Calvert to Present Fine Arts Center Gallery Talk
JONESBORO – The Department of Art and Design’s Fine Arts Center Gallery at Arkansas State University will host a gallery talk by exhibiting artist Tiffany Calvert on Thursday, Nov. 2, at 3 p.m.
The public talk is held in conjunction with the exhibition, “Rainbow Chaos,” currently on view at the gallery. Admission is free to the talk and exhibition.
Calvert is an assistant professor of art at the University of Louisville in Kentucky.
Her work has been exhibited in group and solo exhibitions including Lawrimore Project in Seattle, Visual Arts Gallery at SVA and E.TAY Gallery in New York and Carl & Sloan Contemporary in Portland, Oregon.
She is a recipient of a Geraldine R. Dodge Fellowship and residencies at the ArtOmi International Arts Center in New York and Djerassi Resident Artists Program in California. In 2010 she was awarded a Pollock-Krasner Foundation Grant.

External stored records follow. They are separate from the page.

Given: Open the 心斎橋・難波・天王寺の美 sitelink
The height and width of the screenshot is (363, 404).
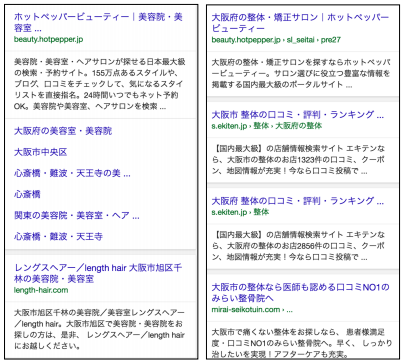Looking at the screenshot, I should 72,173.
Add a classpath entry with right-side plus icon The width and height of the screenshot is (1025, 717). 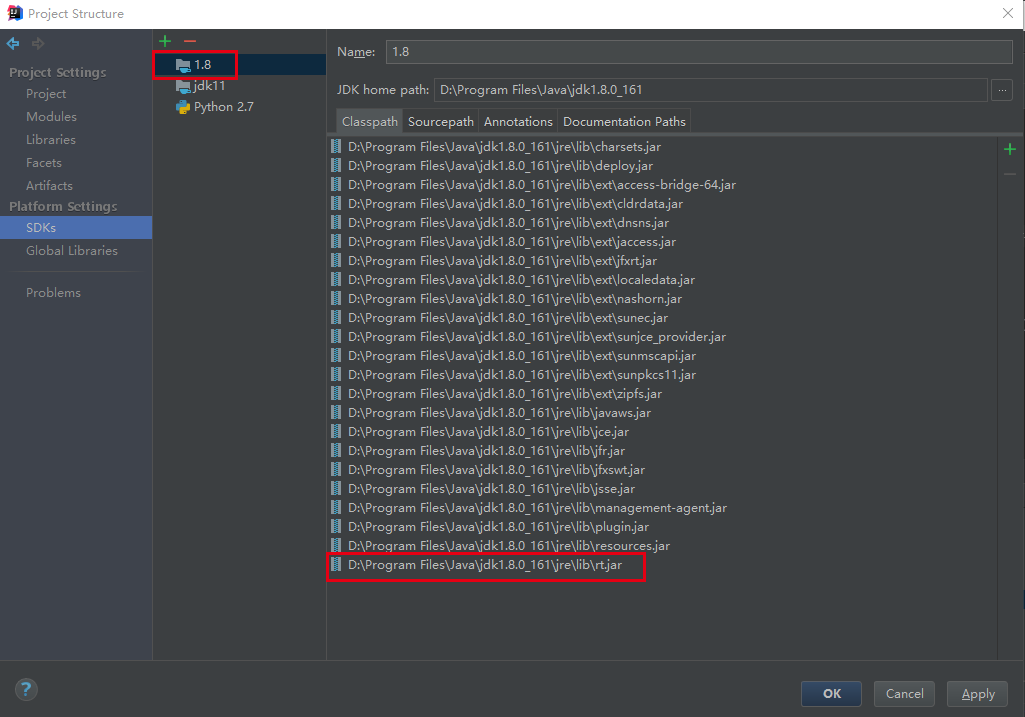tap(1009, 148)
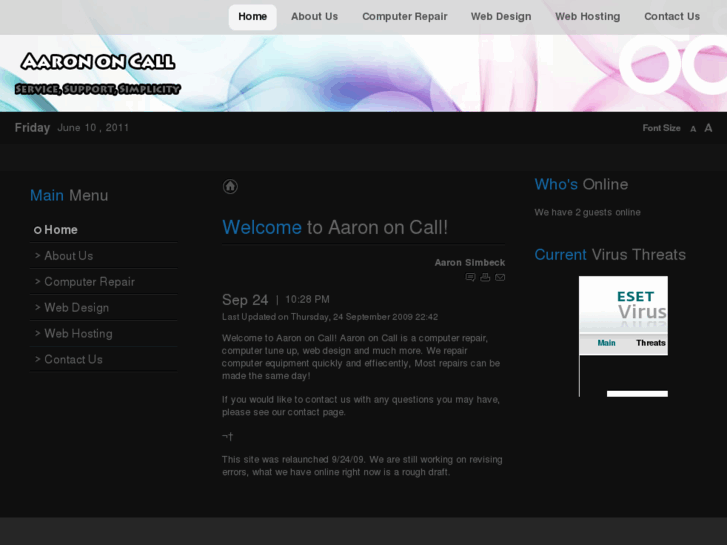Click the PDF icon under the author name
This screenshot has width=727, height=545.
tap(471, 277)
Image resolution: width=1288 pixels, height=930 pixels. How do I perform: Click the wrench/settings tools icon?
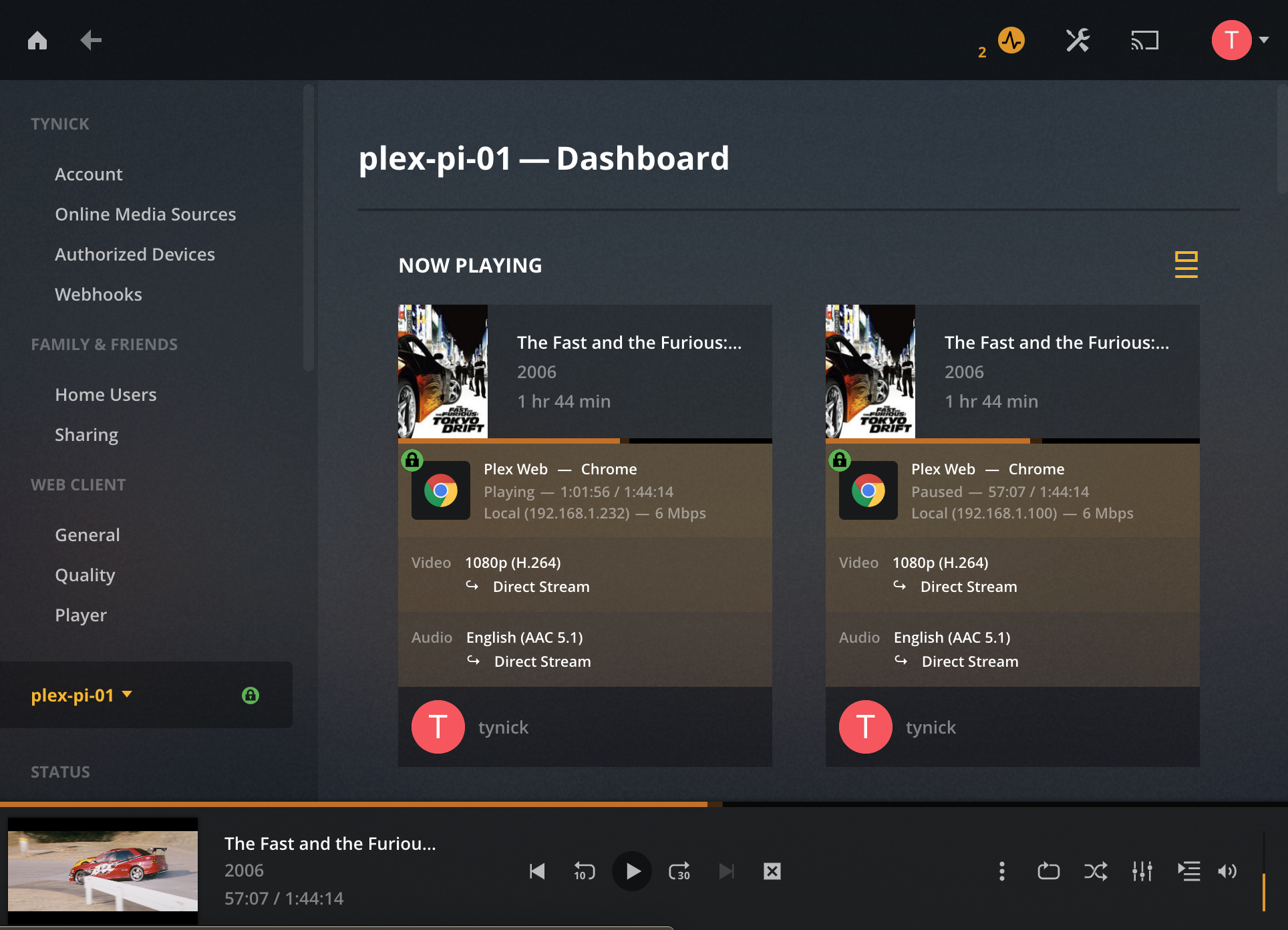click(1077, 41)
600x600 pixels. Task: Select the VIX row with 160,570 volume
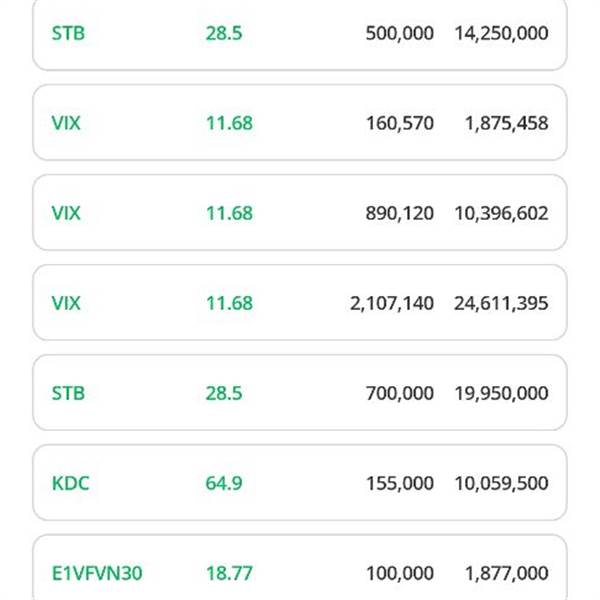pyautogui.click(x=300, y=122)
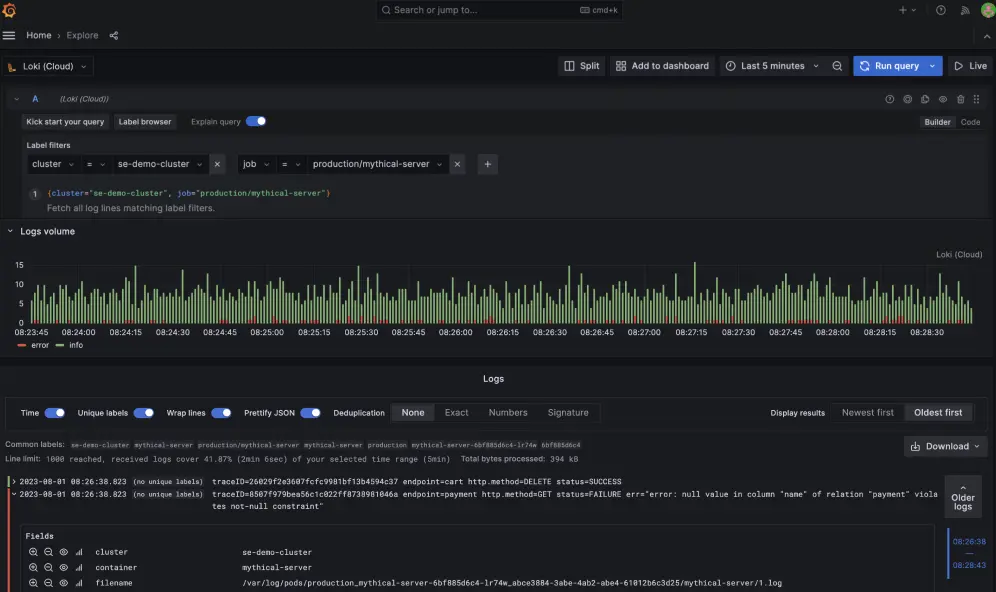
Task: Turn off the Wrap lines toggle
Action: coord(221,412)
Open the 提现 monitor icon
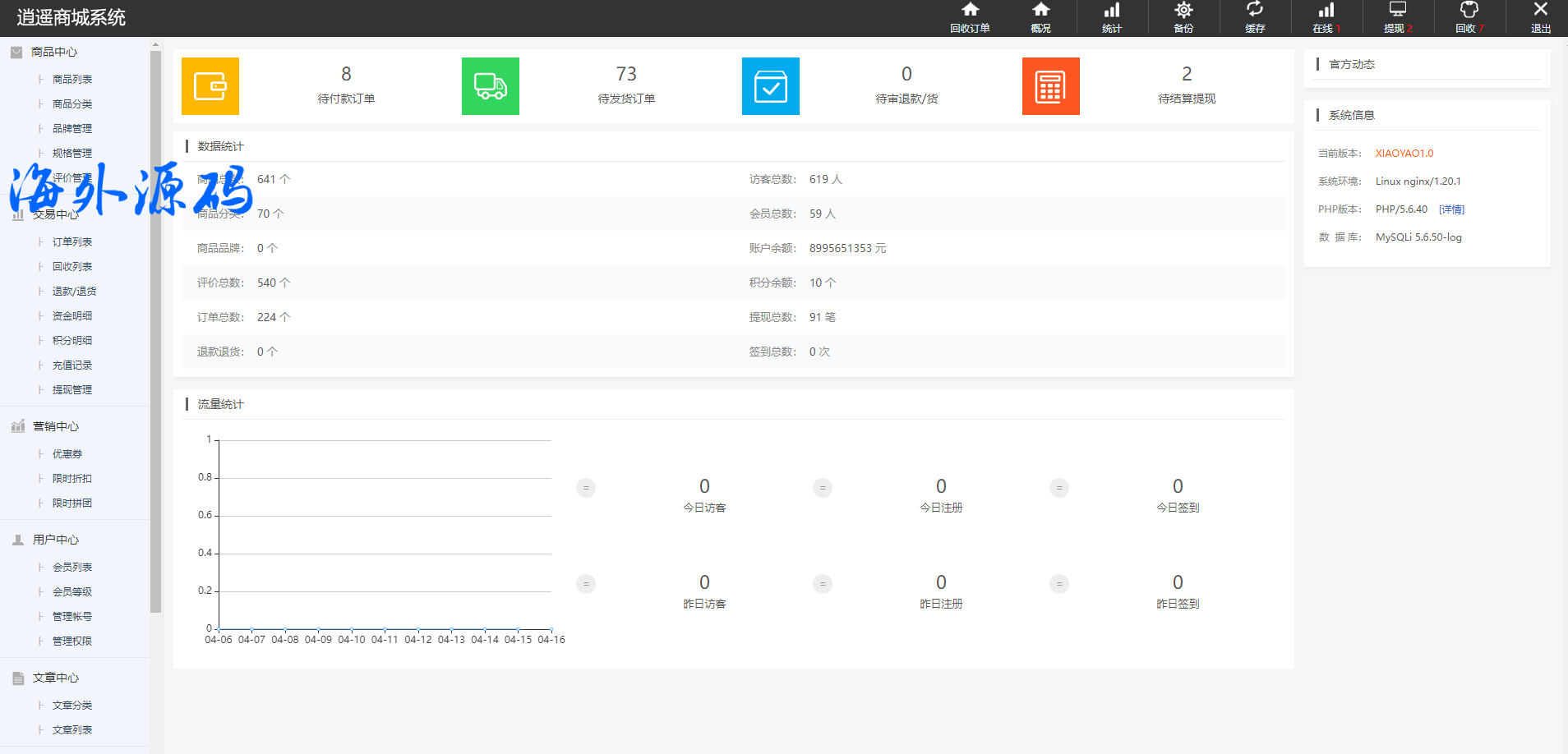This screenshot has height=754, width=1568. pos(1397,11)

The artist's paintings draw on historical and contemporary imagery to explore the shifting nature of perception. Her work is primarily concerned with fragmenting and obstructing images, interrupting the transmission of visual information in order to create an opening for the viewer. Composed of diffuse brush strokes, Calvert’s paintings generate an image that hovers in suspension, simultaneously on the verge of rupture and cohesion.
Recently, Calvert has investigated the assiduous detail of the Dutch and Flemish still life paintings. The overwhelming amount of visual information in this work often confuses rather than clarifies. Calvert uses this affect as an opportunity to explore the abstraction inherent in representation. In some works, Calvert makes painterly interventions into large-scale reproductions of still life paintings, matching paint to the original and camouflaging it into the image. The result is a painting that is “unseeable” – viewers can't rely on their perception to know whether they are looking at a photograph or an abstraction.
Calvert’s studio practice alternates between painterly concerns and the critical and theoretical issues surrounding representation and reliability. She currently works in paint, fresco and digital media. Her research interests extend to media theory in reality television and surveillance, and the effect of media on the substantiation of the image.